- [Aim] Copy the items starting at the line that contains "我们的产品组合 (289, 21)" and ending at the line that contains "[LinkedIn] (76, 655)", swapping "Cookies" for "Cookievoorkeuren" and leaving everything else unchanged. Leave the pictures out.

- [Materials provided]

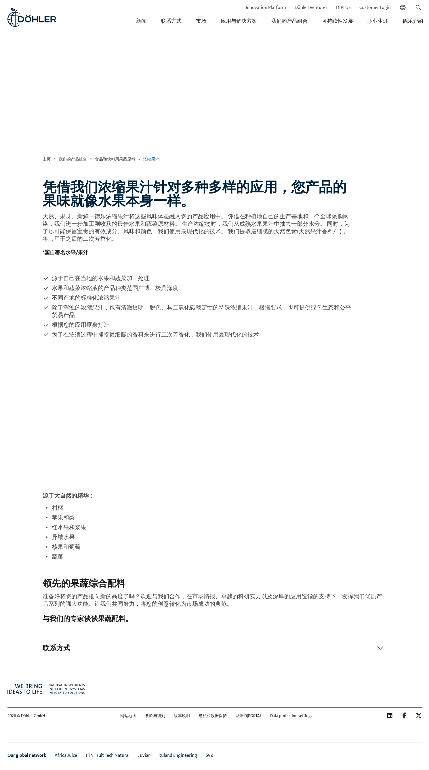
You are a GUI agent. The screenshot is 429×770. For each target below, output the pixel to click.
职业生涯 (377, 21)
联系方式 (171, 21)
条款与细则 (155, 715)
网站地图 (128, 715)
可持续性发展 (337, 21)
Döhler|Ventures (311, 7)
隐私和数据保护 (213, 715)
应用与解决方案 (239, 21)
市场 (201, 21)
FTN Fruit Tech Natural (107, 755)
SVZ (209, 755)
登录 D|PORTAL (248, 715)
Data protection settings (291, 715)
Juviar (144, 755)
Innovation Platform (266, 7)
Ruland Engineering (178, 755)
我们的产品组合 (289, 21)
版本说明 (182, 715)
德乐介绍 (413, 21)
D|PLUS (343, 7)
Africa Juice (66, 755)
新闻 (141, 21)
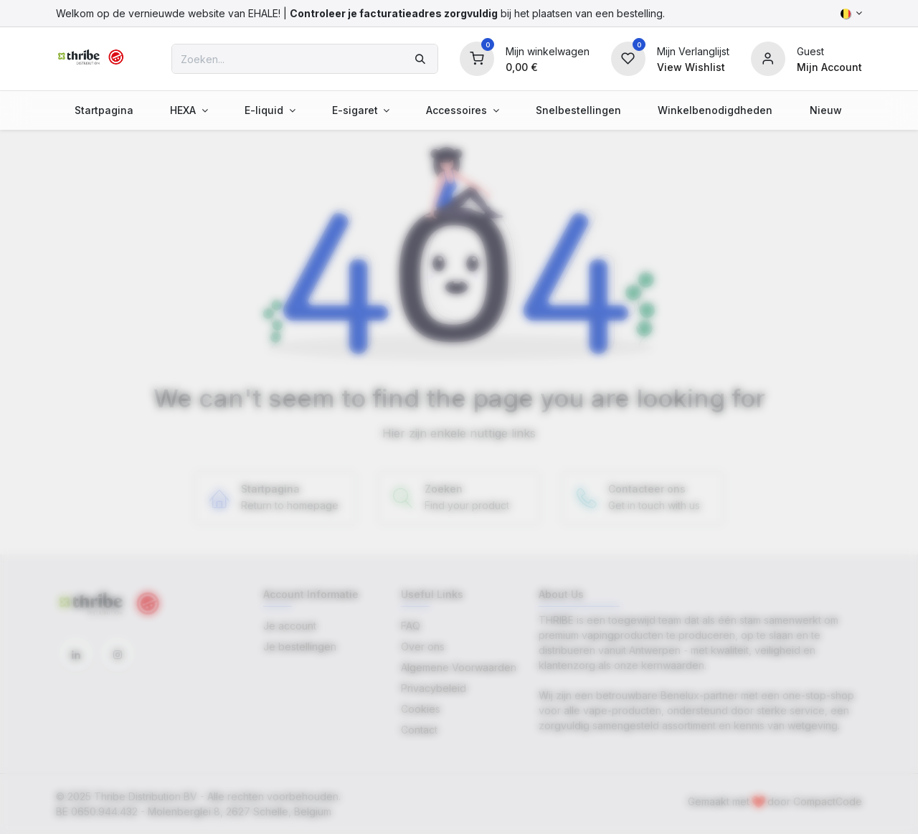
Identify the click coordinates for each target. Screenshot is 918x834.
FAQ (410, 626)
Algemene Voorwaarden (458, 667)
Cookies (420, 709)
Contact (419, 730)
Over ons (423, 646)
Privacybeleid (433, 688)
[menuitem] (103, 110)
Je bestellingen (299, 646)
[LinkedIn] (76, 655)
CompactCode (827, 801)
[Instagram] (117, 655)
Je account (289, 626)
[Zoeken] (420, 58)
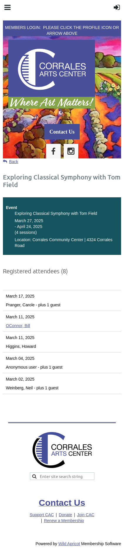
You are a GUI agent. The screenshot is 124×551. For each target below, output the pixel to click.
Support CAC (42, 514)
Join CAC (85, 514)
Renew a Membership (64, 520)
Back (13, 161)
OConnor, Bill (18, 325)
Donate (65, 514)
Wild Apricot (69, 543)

==

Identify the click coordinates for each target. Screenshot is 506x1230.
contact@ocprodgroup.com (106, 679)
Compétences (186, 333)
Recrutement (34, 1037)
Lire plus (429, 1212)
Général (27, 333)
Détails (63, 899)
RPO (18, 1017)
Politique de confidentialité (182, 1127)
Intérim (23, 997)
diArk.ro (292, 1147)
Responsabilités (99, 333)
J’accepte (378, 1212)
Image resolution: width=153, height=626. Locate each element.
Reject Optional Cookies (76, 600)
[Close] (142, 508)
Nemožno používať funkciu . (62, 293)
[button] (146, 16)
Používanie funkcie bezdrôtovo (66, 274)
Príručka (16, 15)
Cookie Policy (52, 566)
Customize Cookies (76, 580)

- [Exercise answer]
我们的产品组合 (289, 21)
版本说明 (182, 715)
德乐介绍 (413, 21)
D|PLUS (343, 7)
Africa Juice (66, 755)
新闻 (141, 21)
Identify the click coordinates for each target. Screenshot is 918x834.
FAQ (410, 626)
Algemene Voorwaarden (458, 667)
Cookievoorkeuren (420, 709)
Contact (419, 730)
Over ons (423, 646)
Privacybeleid (433, 688)
[menuitem] (103, 110)
Je bestellingen (299, 646)
[LinkedIn] (76, 655)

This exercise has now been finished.